How South Carolina defeated UConn to win the National Championship

MINNEAPOLIS – It was a 40-minute championship, yes.

But if South Carolina starts Sunday to indicate that an NCAA title could only be won in the first four minutes of the game, even against a powerful, fierce, undefeated Connecticut, then consider the hypothesis pressure test and prove it largest stage of the sport.

Making a route would ebb at certain moments, but the Gamecocks eventually defeated the Huskies with ease, 64-49, to claim the second national championship in their history.

The main problem for UConn on a night full of them was that there was hardly ever any time for a fight that never seemed all that honest.

By the first time-out of the evening, not even playing three and a half minutes, South Carolina had a 9-point lead and curves from four starters. It had 7 second chances and 8 rebounds. UConn had a lone layup and, except for one block, he would not want to look much different.

It was an early, whether they had paid handsomely to stumble into a first-round tournament match back in Columbia, SC

Instead, they saw South Carolina win its second title in six seasons. Under Coach Dawn Staley, who took over at Columbia in 2008 and on Sunday became the first coach to defeat UConn’s Geno Auriemma in a national championship game, the Gamecocks have gone from a mediocre program to a marquee one that has become a pillar of the post-season and as much a destination for acclaimed recruits as any place in the nation.

And that was for Sunday’s showcase in Minneapolis.

But South Carolina, unlike injury-plagued UConn, was a wire-to-wire favorite to reach the championship game and deliver a title. The Gamecocks opened the season first in the Associated Press poll, a place they never gave up, with a roster that included five returning starters and 11 returning letter winners.

Aliyah Boston, a 6-foot-5 junior forward from the U.S. Virgin Islands, was the centerpiece from the start, a one-woman hardwood jogger with a double double as a career average and, at the end of the season, , a reputation as perhaps “the toughest person in America to protect”, as Auriemma surprised him on Saturday.

“She scores when there are one, two, three, four people with her,” Auriemma said. “It does not matter. She can make the space she wants. She gets the ball on the edge if she wants to. She rebounds whatever ball she goes for. She just has a skill.”

She also had talent around her. Zia Cooke, a junior guard, arrived in Minneapolis this season with three games of 20 points. Brea Beal proved herself as one of the most threatening defenders in all of women’s basketball. Destanni Henderson was a pretentiously fast senior guard who was among the assistant leaders of the Southeast Conference, and Victoria Saxton, a striker from Rome, Ga., Died from the boards and in hitting shots.

They would only lose twice – with 1 in overtime in Missouri in December. 30, and by 2 to Kentucky in the SEC Tournament Championship game – before storming through the NCAA Tournament. In the game on Sunday, two days after each South Carolina starter made double-digit outings in the Final Four game against Louisville, the Gamecocks averaged nearly 70 points per game, keeping their rivals at less than 45 and dominating. the game of the boards. , with a tournament recurring margin of plus-19.4, the best in the field.

They were also exceptional in keeping opponents on one-sided point totals per quarter. In Sunday’s game, the Gamecocks had done it 39 times. The Huskies were an unlikely victim for the 40th edition. But there they sat after the first, after the Gamecocks got more than twice as many shots and collected four times as many rebounds.

Six South Carolina players scored in the first. Paige Bueckers, the extraordinary sophomore guard for UConn, failed to score, and the Huskies finished a quarter behind 14.

The Huskies offense rumbled more in the second, with UConn’s rebounding sharply improving and Bueckers scoring 9 in the period. And although Boston played a large portion of the quarter, UConn kept them scoreless.
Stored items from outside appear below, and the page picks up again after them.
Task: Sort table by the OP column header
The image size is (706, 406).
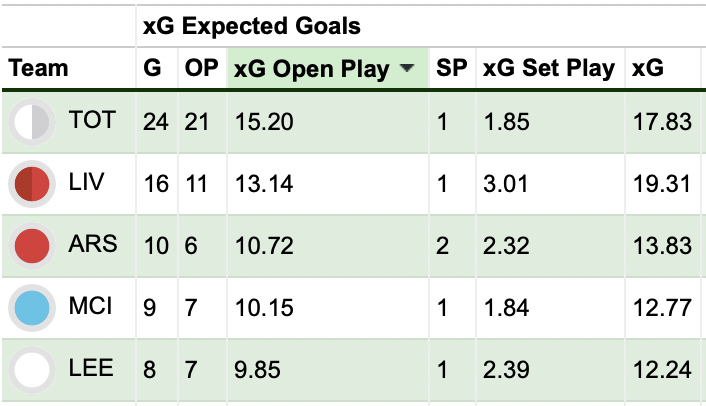Action: (201, 68)
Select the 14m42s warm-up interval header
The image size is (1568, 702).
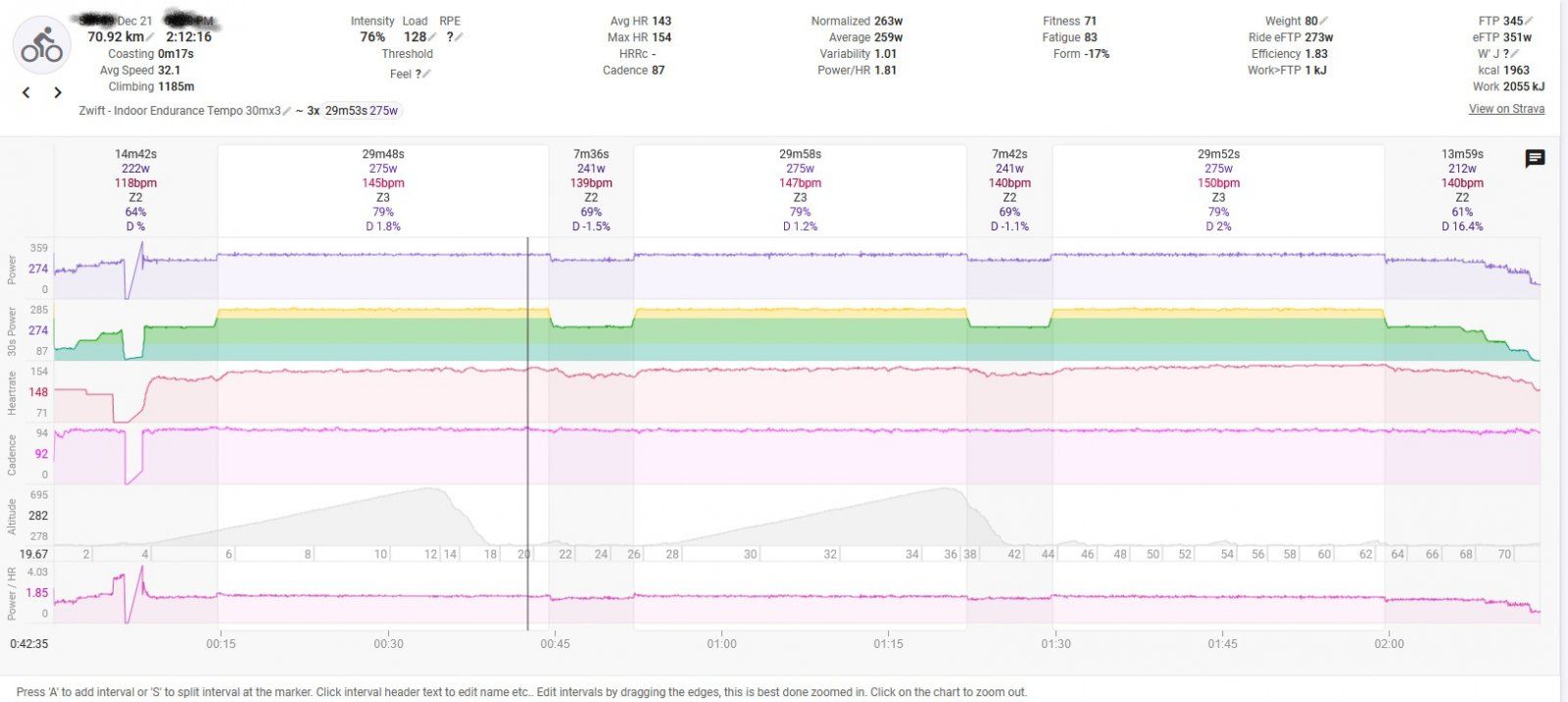click(135, 154)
The advantage of South Carolina, made possible by its overwhelming command and capitalization on the second chances of the night, fell to 8 by half.

The Gamecocks would push their lead more in the third. But the game intensified sharply when the South Carolina score entered a dry period of more than four minutes.
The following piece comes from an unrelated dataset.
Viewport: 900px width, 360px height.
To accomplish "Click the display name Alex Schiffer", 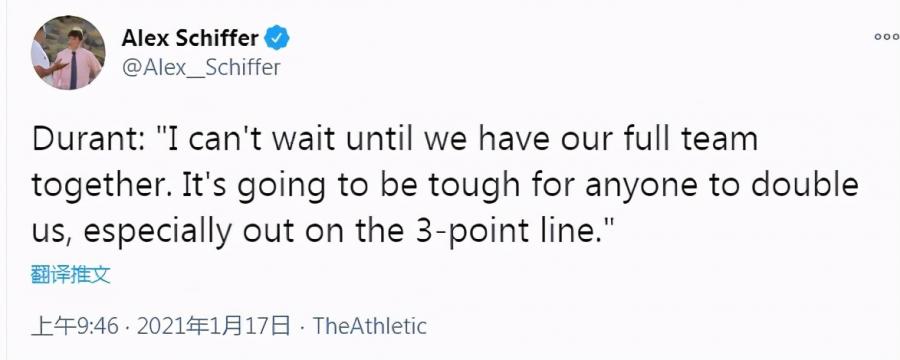I will tap(189, 38).
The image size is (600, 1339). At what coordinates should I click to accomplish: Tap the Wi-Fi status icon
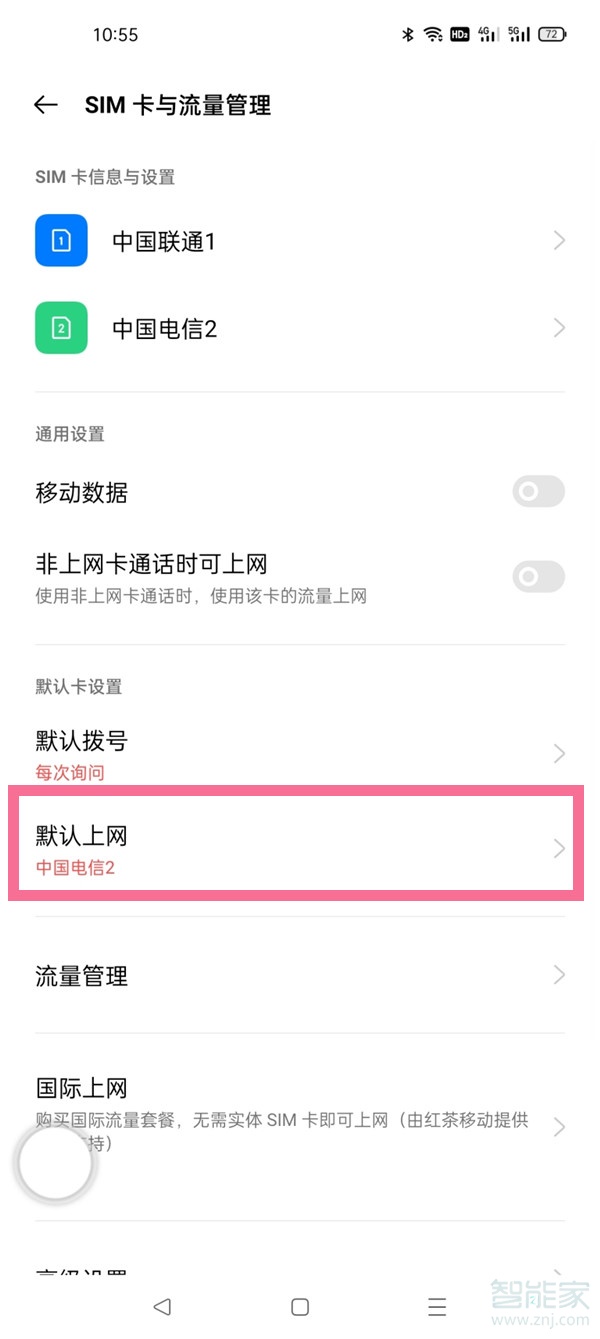pos(432,33)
Bueckers, however, opened a 10-point run for the Huskies with a jumper, part of an effort that included 14 points and 6 rebounds on the night. When Evina Westbrook brought UConn’s margin to 6 with a 3-pointer, the team’s second successful shot from behind the arc in 30 seconds, the Goal Center resounded as if Connecticut had planted a flag in midfield.

But Henderson, who had scored the first points of the evening for South Carolina and easily led her team’s score on Sunday, with a career-high 26 points, immediately pushed the margin back to 9 before the start of the last quarter. Henderson and Saxton soon used a succession of layups and free throws to reconstruct a double-digit lead for the Gamecocks.

On Saturday, Henderson had preached how South Carolina would simply “listen to our game plan and execute it.” She talked about how it could be “a great game, a great 40 minutes.”

For the Gamecocks, maybe apart from the 22 seconds at the start when they were just equal, it was. All Auriemma could do, after all that time, was stand on the sidelines, arms crossed.